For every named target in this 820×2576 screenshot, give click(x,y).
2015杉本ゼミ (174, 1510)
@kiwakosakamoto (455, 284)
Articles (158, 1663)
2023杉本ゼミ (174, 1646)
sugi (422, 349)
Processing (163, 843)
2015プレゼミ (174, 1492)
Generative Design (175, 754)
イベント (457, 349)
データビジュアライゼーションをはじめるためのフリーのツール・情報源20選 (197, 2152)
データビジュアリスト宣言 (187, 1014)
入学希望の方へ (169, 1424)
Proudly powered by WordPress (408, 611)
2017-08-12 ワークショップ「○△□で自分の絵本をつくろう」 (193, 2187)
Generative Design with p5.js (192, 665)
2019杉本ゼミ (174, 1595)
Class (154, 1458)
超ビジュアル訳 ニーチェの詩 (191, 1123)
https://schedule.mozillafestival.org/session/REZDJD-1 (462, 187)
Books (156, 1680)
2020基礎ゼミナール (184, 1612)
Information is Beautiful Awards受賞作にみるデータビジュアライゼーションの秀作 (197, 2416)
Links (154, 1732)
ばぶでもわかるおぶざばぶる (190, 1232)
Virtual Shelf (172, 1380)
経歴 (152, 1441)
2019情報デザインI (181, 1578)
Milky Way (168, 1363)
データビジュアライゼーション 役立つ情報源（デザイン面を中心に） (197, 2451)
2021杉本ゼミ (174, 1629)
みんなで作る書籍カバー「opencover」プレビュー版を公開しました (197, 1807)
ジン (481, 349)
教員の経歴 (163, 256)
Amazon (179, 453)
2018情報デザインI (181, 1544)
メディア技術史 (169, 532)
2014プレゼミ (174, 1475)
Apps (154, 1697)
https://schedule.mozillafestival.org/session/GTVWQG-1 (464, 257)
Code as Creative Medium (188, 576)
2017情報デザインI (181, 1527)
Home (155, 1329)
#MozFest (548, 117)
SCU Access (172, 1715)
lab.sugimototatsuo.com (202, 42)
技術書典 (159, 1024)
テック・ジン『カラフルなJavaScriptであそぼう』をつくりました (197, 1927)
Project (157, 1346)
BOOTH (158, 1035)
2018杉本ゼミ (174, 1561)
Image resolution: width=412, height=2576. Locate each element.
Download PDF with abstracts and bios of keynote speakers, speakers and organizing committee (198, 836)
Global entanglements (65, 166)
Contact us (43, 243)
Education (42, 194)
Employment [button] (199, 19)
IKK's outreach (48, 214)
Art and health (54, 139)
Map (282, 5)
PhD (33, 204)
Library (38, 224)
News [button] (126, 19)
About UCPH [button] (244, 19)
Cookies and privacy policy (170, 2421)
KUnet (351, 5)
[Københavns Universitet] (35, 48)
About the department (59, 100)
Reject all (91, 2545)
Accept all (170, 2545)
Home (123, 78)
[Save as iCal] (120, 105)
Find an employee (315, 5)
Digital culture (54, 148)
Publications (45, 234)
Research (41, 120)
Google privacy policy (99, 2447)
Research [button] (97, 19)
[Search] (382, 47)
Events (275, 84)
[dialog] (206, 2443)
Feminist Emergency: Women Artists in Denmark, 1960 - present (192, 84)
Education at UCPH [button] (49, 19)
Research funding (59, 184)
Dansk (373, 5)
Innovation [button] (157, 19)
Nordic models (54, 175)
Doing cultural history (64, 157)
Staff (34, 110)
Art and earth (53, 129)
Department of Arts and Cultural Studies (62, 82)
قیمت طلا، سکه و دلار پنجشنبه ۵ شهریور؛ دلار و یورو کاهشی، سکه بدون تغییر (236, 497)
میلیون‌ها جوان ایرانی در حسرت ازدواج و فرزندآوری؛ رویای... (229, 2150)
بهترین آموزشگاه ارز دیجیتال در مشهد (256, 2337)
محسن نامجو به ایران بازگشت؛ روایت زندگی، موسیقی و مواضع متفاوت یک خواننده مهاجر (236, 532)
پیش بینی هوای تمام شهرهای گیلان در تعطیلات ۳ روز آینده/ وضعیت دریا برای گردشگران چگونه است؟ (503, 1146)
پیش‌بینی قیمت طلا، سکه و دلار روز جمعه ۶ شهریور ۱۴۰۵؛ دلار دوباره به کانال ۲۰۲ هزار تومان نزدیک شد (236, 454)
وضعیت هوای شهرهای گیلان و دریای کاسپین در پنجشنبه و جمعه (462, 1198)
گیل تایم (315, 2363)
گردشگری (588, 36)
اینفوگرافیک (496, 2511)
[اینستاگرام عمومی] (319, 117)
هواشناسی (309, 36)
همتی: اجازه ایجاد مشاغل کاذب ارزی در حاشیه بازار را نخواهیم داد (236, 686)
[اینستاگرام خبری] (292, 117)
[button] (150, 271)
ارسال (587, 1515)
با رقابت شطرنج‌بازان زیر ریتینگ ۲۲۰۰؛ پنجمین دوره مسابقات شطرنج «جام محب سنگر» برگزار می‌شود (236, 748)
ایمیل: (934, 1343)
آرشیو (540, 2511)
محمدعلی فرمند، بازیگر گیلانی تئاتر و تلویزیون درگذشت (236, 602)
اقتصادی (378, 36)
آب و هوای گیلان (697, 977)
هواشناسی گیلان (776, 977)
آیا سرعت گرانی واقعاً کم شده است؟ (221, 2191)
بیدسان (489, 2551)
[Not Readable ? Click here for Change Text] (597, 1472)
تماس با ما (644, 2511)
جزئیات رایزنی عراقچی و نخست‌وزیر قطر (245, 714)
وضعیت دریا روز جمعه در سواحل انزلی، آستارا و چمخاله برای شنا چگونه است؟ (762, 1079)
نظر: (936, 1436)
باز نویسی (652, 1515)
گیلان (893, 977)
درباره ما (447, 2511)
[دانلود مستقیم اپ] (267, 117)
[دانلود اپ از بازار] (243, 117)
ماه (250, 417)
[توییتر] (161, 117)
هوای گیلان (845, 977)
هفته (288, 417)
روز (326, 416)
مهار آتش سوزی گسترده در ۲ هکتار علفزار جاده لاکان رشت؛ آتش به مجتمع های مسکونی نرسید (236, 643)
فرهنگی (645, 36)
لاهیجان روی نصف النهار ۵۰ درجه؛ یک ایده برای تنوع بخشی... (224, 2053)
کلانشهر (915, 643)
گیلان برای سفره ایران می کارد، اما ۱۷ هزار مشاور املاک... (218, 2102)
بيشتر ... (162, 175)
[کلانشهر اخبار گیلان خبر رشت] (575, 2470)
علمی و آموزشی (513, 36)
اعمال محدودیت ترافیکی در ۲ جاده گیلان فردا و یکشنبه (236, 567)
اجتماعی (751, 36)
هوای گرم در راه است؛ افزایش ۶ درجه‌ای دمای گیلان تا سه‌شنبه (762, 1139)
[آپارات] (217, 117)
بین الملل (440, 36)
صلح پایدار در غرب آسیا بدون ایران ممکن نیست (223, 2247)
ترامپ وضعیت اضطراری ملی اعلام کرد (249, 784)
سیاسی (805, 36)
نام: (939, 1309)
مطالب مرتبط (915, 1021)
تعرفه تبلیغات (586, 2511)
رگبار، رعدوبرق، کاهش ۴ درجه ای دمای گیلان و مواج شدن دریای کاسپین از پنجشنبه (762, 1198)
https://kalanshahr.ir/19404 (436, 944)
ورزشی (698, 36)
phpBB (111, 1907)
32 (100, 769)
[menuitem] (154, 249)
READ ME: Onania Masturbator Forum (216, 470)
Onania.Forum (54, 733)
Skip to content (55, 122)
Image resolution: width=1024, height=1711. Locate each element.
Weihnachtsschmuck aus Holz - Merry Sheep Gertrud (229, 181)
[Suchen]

+ + + + + + +

> [What the task asks]:
The lines to copy are those above that contain "درجه".

> [Output of the task]:
لاهیجان روی نصف النهار ۵۰ درجه؛ یک ایده برای تنوع بخشی... (224, 2053)
هوای گرم در راه است؛ افزایش ۶ درجه‌ای دمای گیلان تا سه‌شنبه (762, 1139)
رگبار، رعدوبرق، کاهش ۴ درجه ای دمای گیلان و مواج شدن دریای کاسپین از پنجشنبه (762, 1198)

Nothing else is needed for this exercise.